Źródło: https://solarsystem.nasa.gov/missions/cassini-hds/science/enceladus/
Myślę, że z dużym prawdopodobieństwem udało się rozwikłać znaczenie liczby 505 wytłoczonej na zbiorniku Saturna i należy ją przypisać jednak do numerologii. Wracając do nazwy latarni, będę utrzymywał zatem, że nadano ją jako symbol roztaczanej przez planetę Saturn blasku. Nazwa wpisuje się idealnie w modne wówczas nazewnictwo rodem z niebios: Kometa, Mars no i Saturn, a później Jowisz (Jupiter).

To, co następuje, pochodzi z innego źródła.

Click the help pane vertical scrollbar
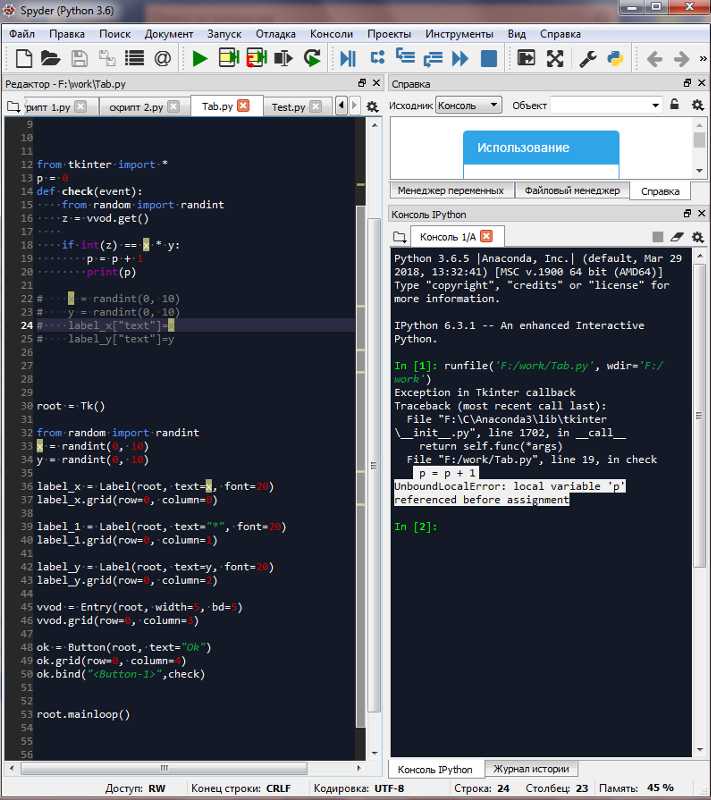Screen dimensions: 711x800 pyautogui.click(x=699, y=140)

No dobrze, to mamy, ale co z pochodzeniem? Ewidentnie latarnia jest polska, czego potwierdzeniem jest napis „Made in Poland”. Dopuszczam myśl, że mogła być wytwarzana przez
‚obcego’ wytwórcę, a hasło „wytworzono w Polsce” mogło być sprytnym zabiegiem marketingowym. Ma to sens w świetle wzrastających nastrojów narodowościowych po odzyskaniu niepodległości. Mogło tak być, chociaż to dość naciągane. Ponadto, mogło być bardzo szybko obnażone przez polskich producentów. To, z kolei przyniosłoby odwrotny skutek do zamierzonego. Lampa „Saturn” musiała być wytworzona przez polską firmę. Dlaczego w ogóle wziąłem pod uwagę, że niekoniecznie? A no właśnie. Tu zbliżamy się do istoty. Po porównaniu cech konstrukcyjnych, jak już wspomniałem wyżej, „Saturn” nie przypomina żadnej polskiej latarni. Jest jednak konstrukcją bliźniaczą z inną latarnią, którą należy przyjąć jako ‚z Polską powiązaną”. Chodzi tu mianowicie o lampę naftową PAN 799 wytwarzaną na licencji Stuebgena przez szwedzką firmę OPTIMUS w Gdańsku. To moje odkrycie było trochę niczym ‚eureka!”, po czym J.Szatkowski przypomniał mi, że kiedyś w rozmowie już mi na to zwrócił uwagę 😉 „Saturn”jest właściwie lampą PAN 799, ale z innym napisem na zbiorniku. Różni się również napisem na pokrętle palnika, które również nosi nazwę Saturn. Kolejnymi różnicam jest grubość materiałów. Osłona klosza zrobiona jest z cieńszych drutów i mam wrażenie, że wszystko wydaje się w naszym „Saturnie” cieńsze. Niemniej, porównując obie latarnie nawet pod lupą, człowiek nie może pozbyć się wrażenia, że wyszły one spod jednej sztancy.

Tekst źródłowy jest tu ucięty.